DATA FOR THIS TASK
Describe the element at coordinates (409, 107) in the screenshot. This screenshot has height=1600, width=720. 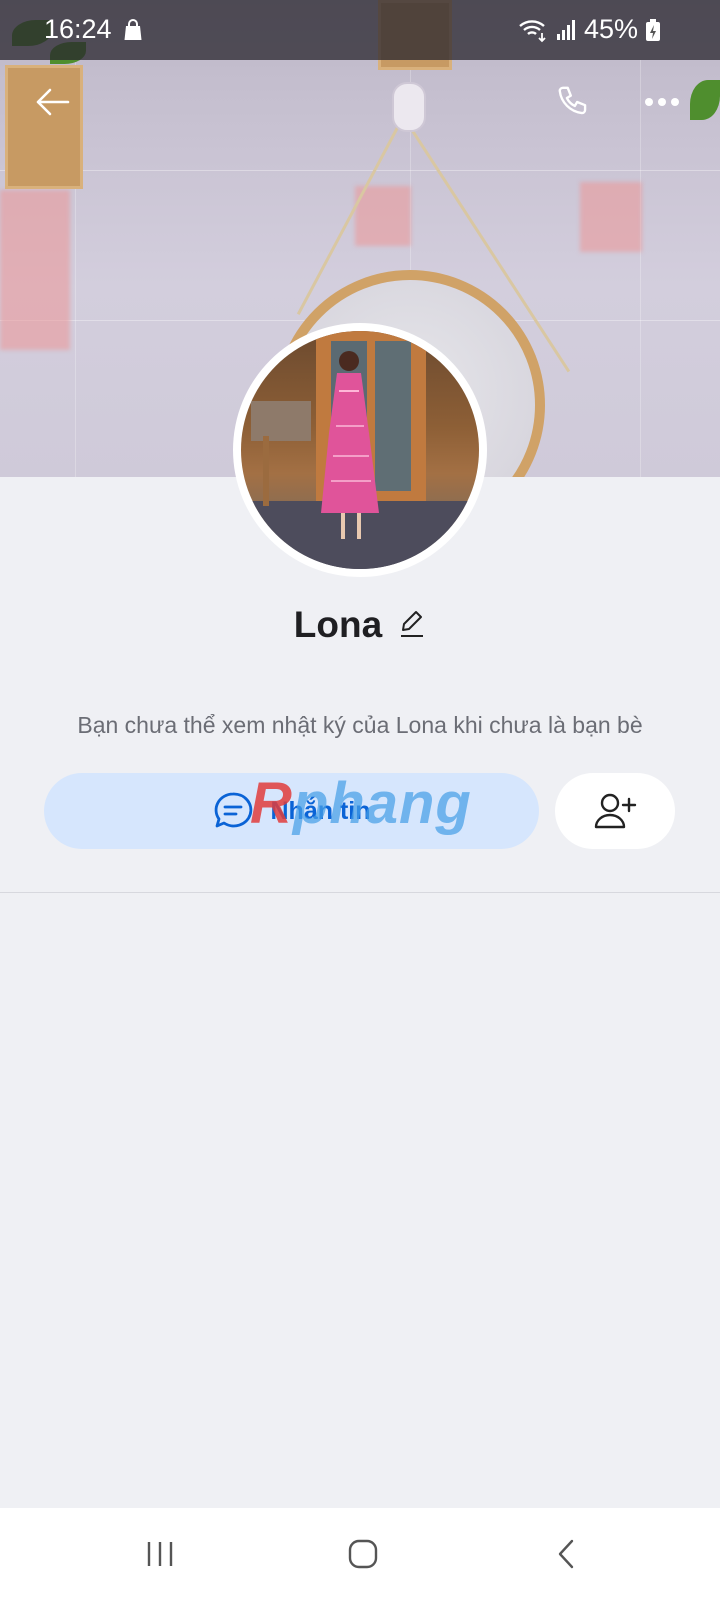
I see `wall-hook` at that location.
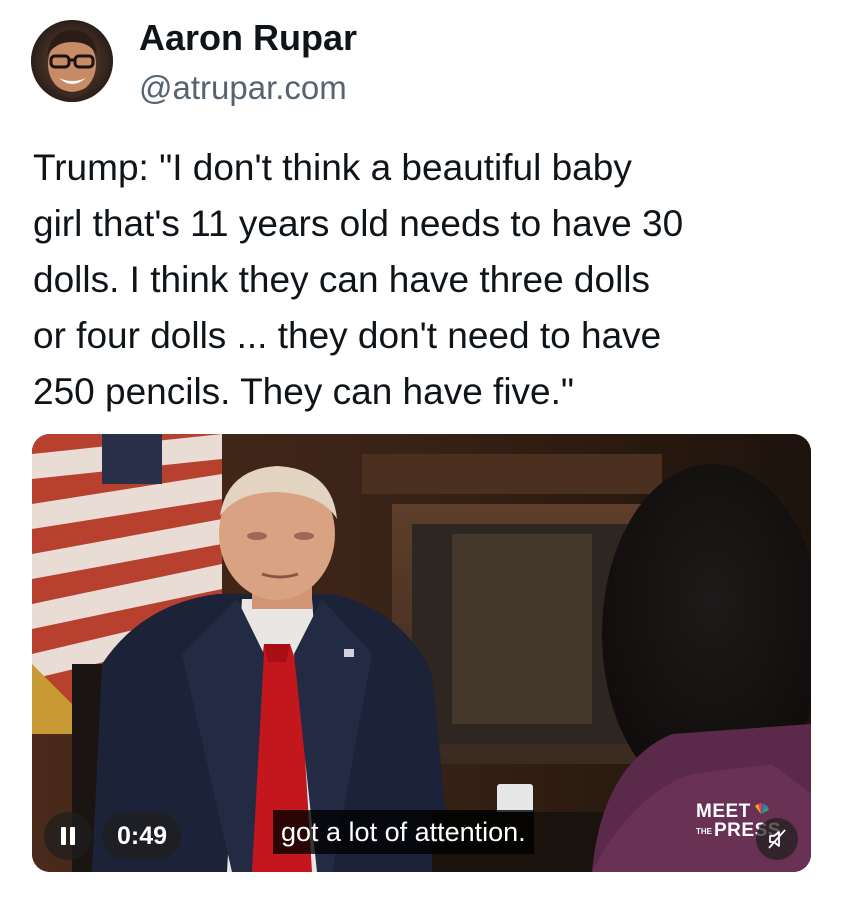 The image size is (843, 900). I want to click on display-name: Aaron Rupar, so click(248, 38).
--
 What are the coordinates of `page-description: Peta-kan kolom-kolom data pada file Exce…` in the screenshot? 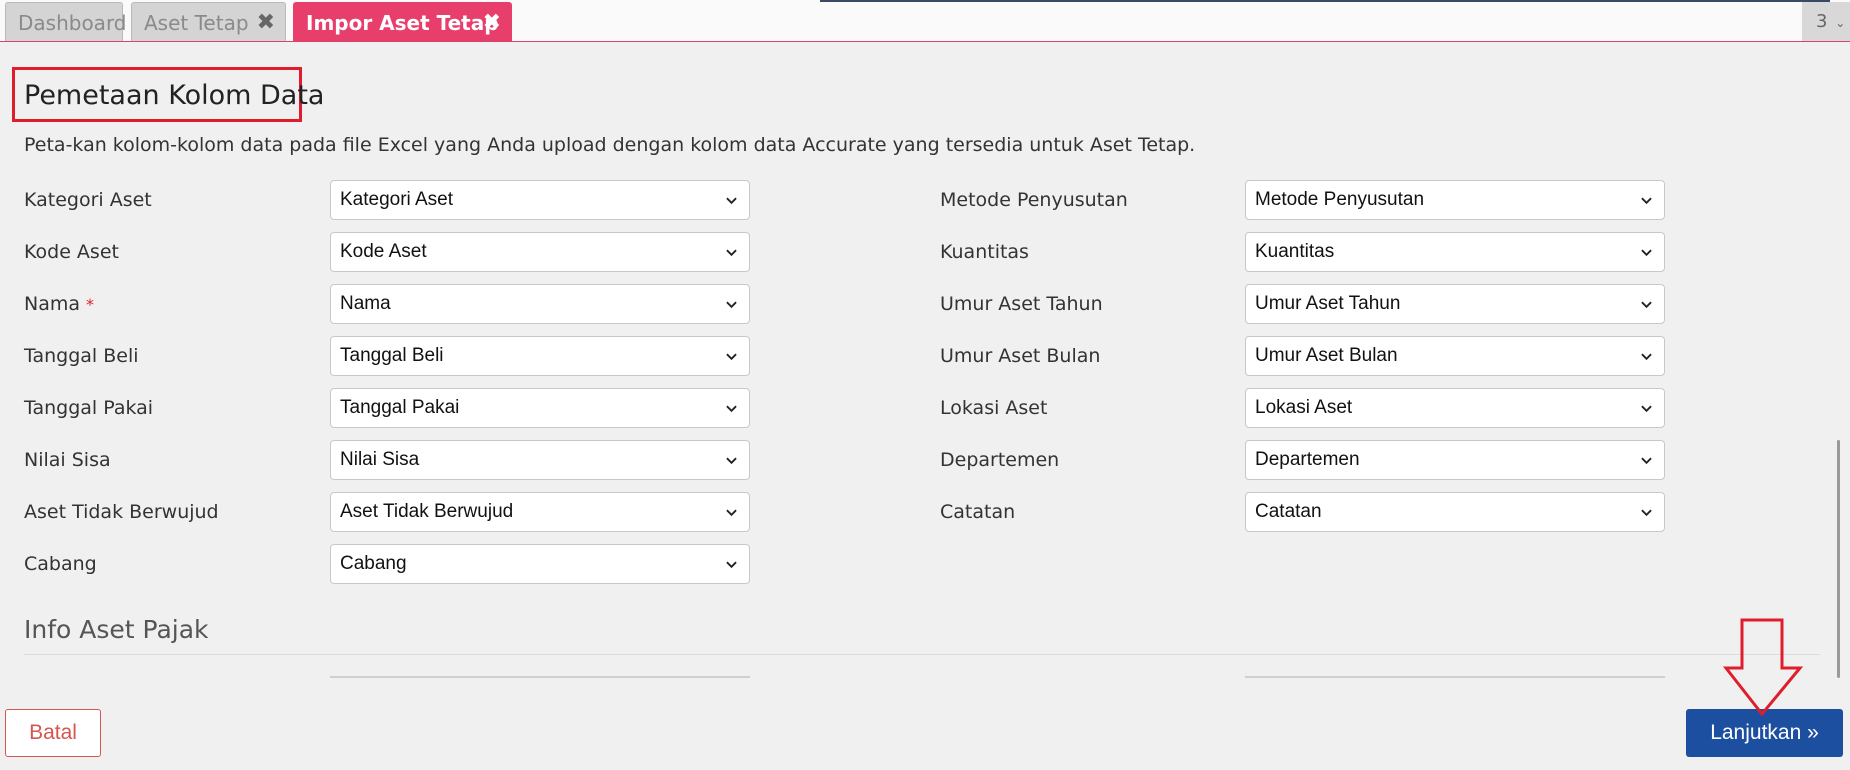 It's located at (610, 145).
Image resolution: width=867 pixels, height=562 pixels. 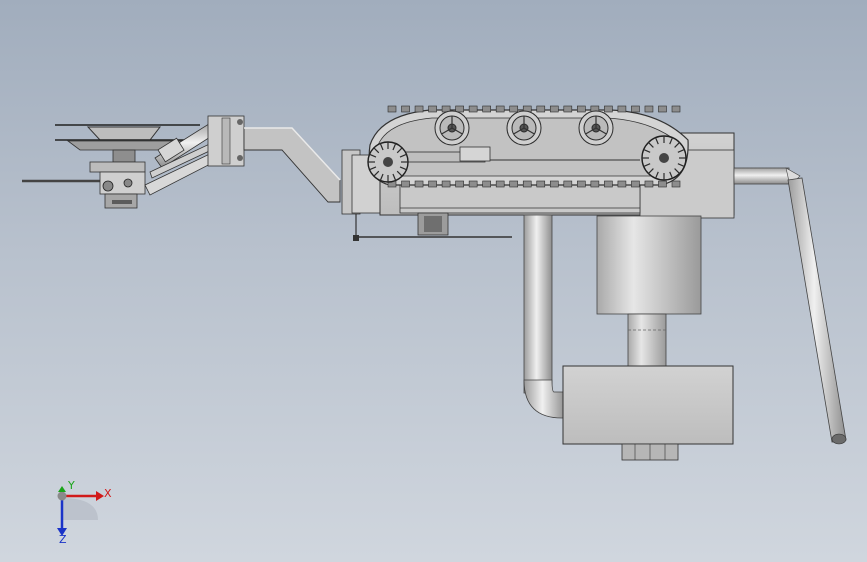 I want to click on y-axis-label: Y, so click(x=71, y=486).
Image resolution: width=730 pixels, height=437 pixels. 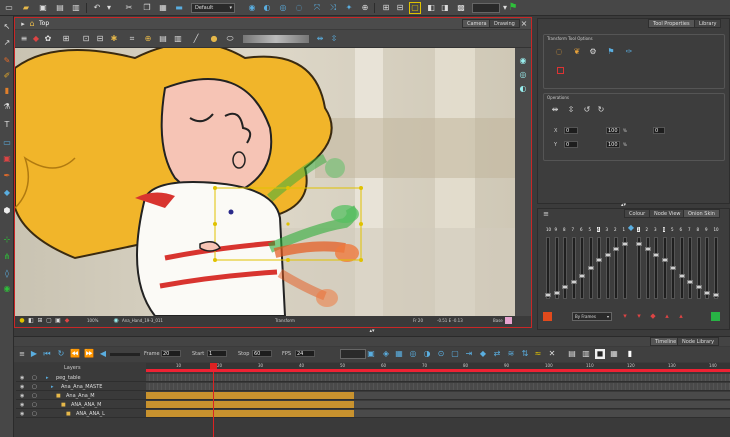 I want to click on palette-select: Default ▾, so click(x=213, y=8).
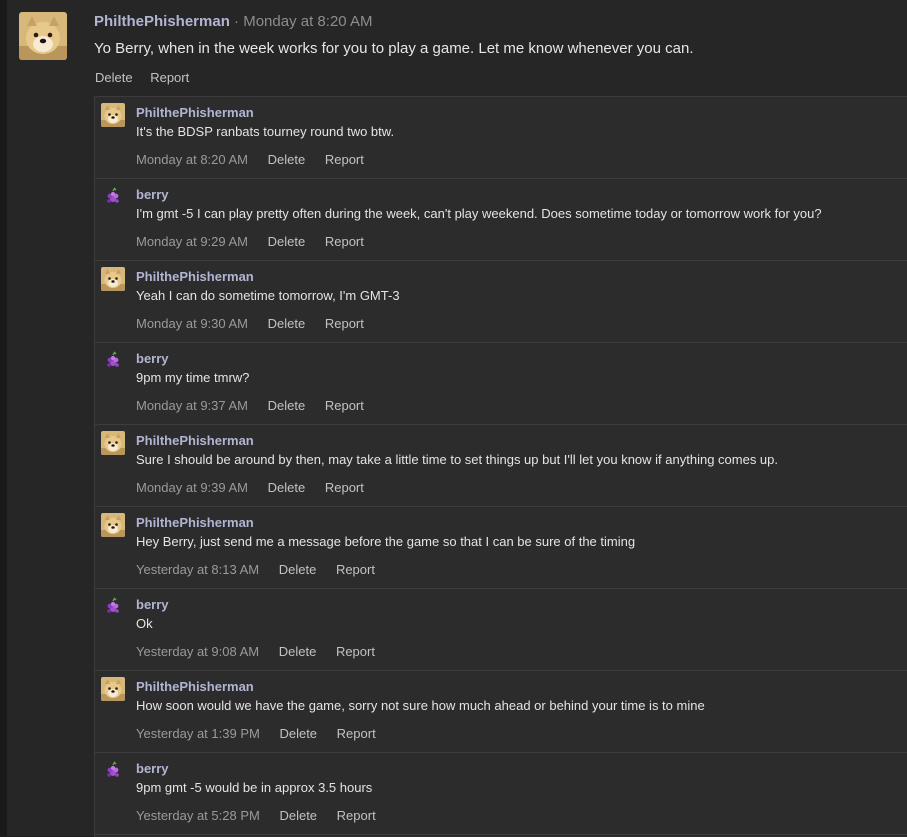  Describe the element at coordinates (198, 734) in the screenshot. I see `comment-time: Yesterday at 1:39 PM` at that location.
...
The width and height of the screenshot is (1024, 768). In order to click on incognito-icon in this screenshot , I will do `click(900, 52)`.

BRIEF
Print everything from the line containing "Describe the element at coordinates (409, 107)" down to the line containing "The image size", both included, word for word and without the pictures.

WRITTEN SOLUTION
Describe the element at coordinates (409, 107) in the screenshot. This screenshot has height=1600, width=720. 
I see `wall-hook` at that location.
 The image size is (843, 900). I want to click on display-name: Aaron Rupar, so click(248, 38).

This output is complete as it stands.